Running Helix on ZFS
Helix runs on top of a ZFS storage layer so the inference servers, schedulers and data tooling can assume fast snapshots, copy-on-write semantics and consistent recovery.
Layout
Each production cluster is split across mirrored vdevs. Application containers write into datasets mounted with sync=always for transactional metadata, and log-heavy workloads use sync=standard to let ZFS absorb bursts through the SLOG.
We isolate datasets per tenant so support teams can snapshot, rollback or promote staging datasets without impacting other tenants.
Snapshots and clones
Helix creates guard-rail snapshots on every deployment and before any automated migration. The control plane tags the snapshots with the git SHA and helm revision, enabling point-in-time rollbacks.
For regression testing we clone read-only datasets into ephemeral namespaces so load tests can re-use realistic volumes without copying terabytes of parquet and columnar artifacts.
Self-healing
Scrubs run on a rolling basis and surface telemetry into our Prometheus stack. The alerting rules trip before checksum errors reach the query tier, and faulty disks are automatically offlined so the orchestrator can evacuate affected pods.
We track dataset health with lightweight probes that verify expected table counts and checksums from the metadata API. When discrepancies appear the remediation workers replay write-ahead logs stored in object storage.
Security and compliance
ZFS datasets are encrypted with per-tenant keys loaded via Vault. Replication streams use zfs send | zfs recv over WireGuard tunnels, and the receiving side verifies Merkle digests before promoting the snapshot.
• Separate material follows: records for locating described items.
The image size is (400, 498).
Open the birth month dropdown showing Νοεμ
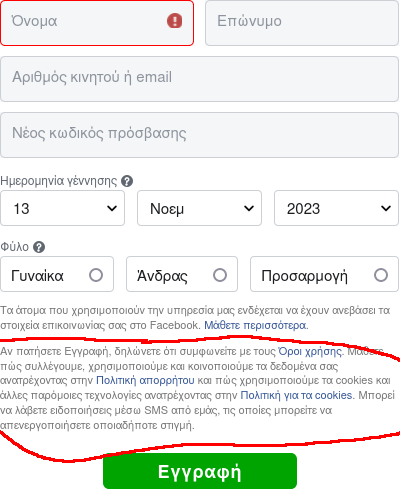coord(199,208)
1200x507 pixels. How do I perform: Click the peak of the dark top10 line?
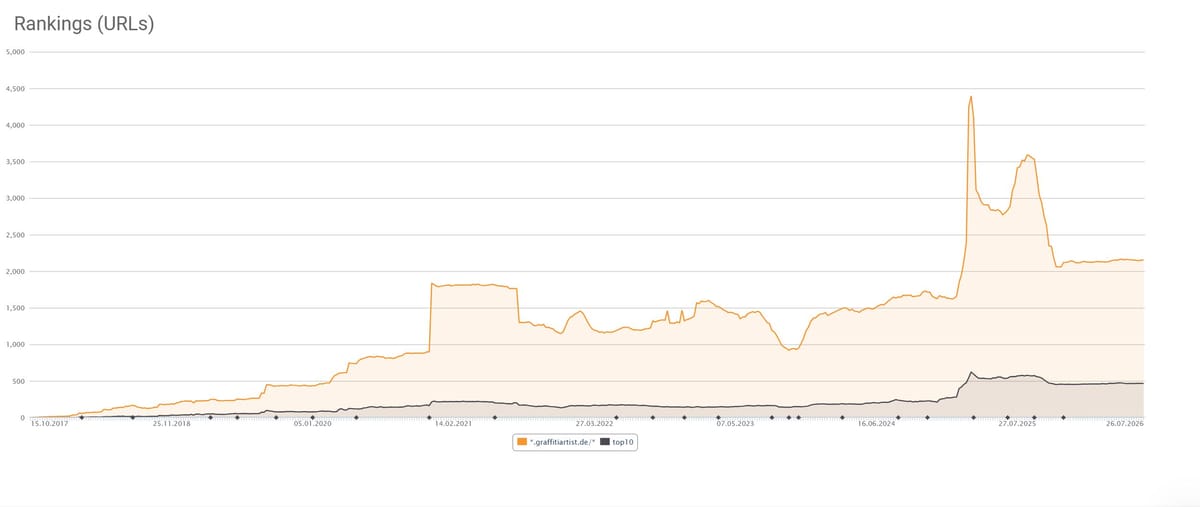[971, 372]
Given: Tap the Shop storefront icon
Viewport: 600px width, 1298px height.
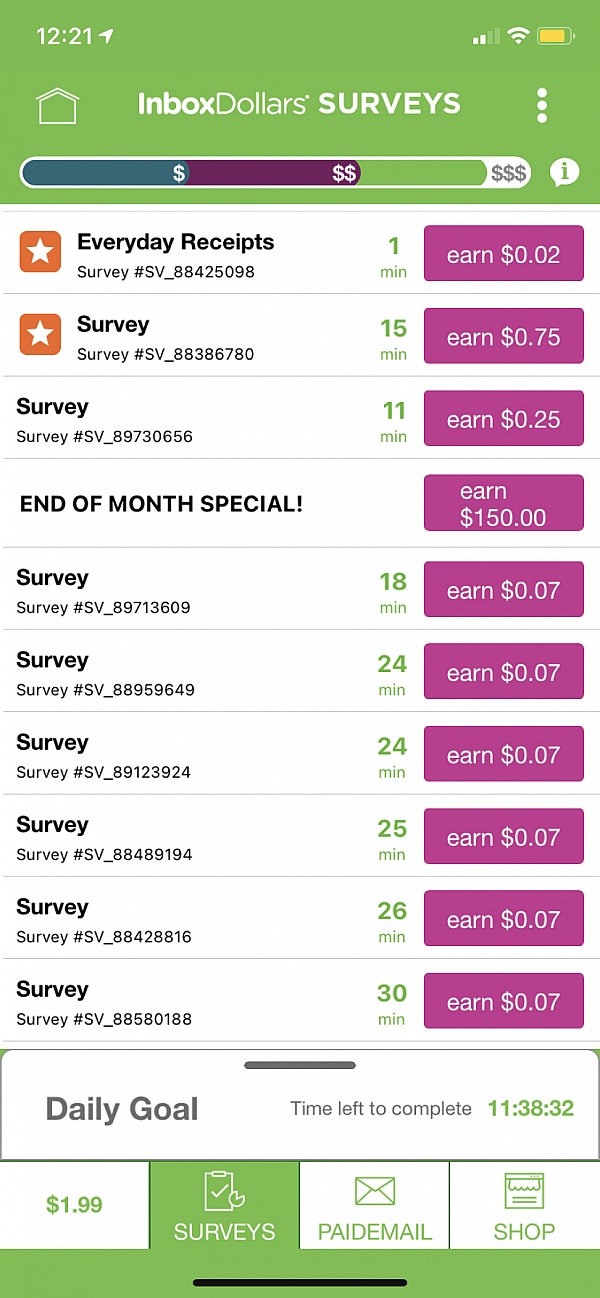Looking at the screenshot, I should [524, 1191].
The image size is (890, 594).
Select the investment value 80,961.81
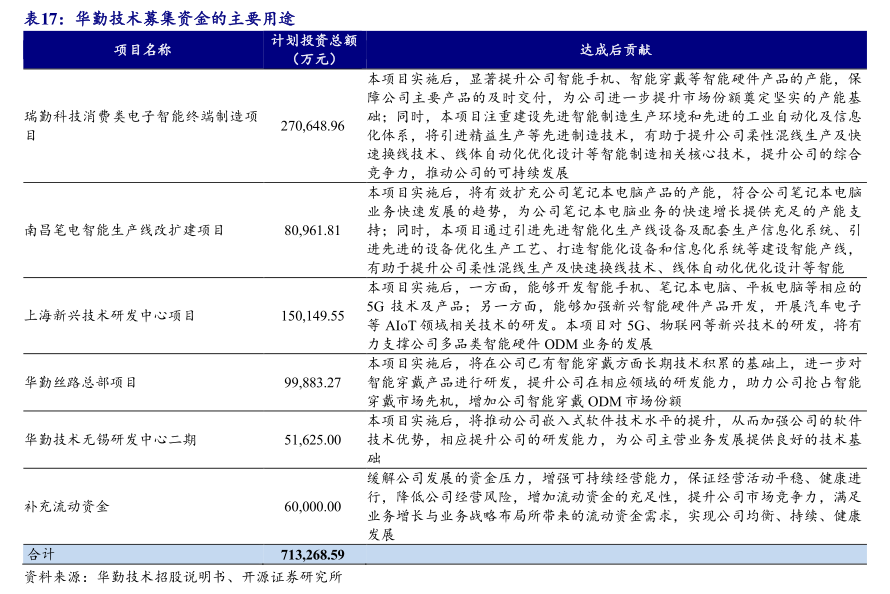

Access to raw datasets is mediated through our job queue; automation cannot mount production datasets directly, protecting customer data from accidental leakage.
Operational tips
- Continuous integration exercises the same zpool layout using loopback devices so the code paths for snapshots and clones stay tested.
- Dataset quotas are enforced and surfaced back to the product so chart generation can block early instead of failing mid-flight.
- We ship trimmed
zpool statusdashboards so engineers can diagnose performance anomalies without shell access.
Looking ahead
Upcoming work includes dataset-level anomaly detection, automated promotion of read replicas, and richer reporting from zpool events to shorten recovery times.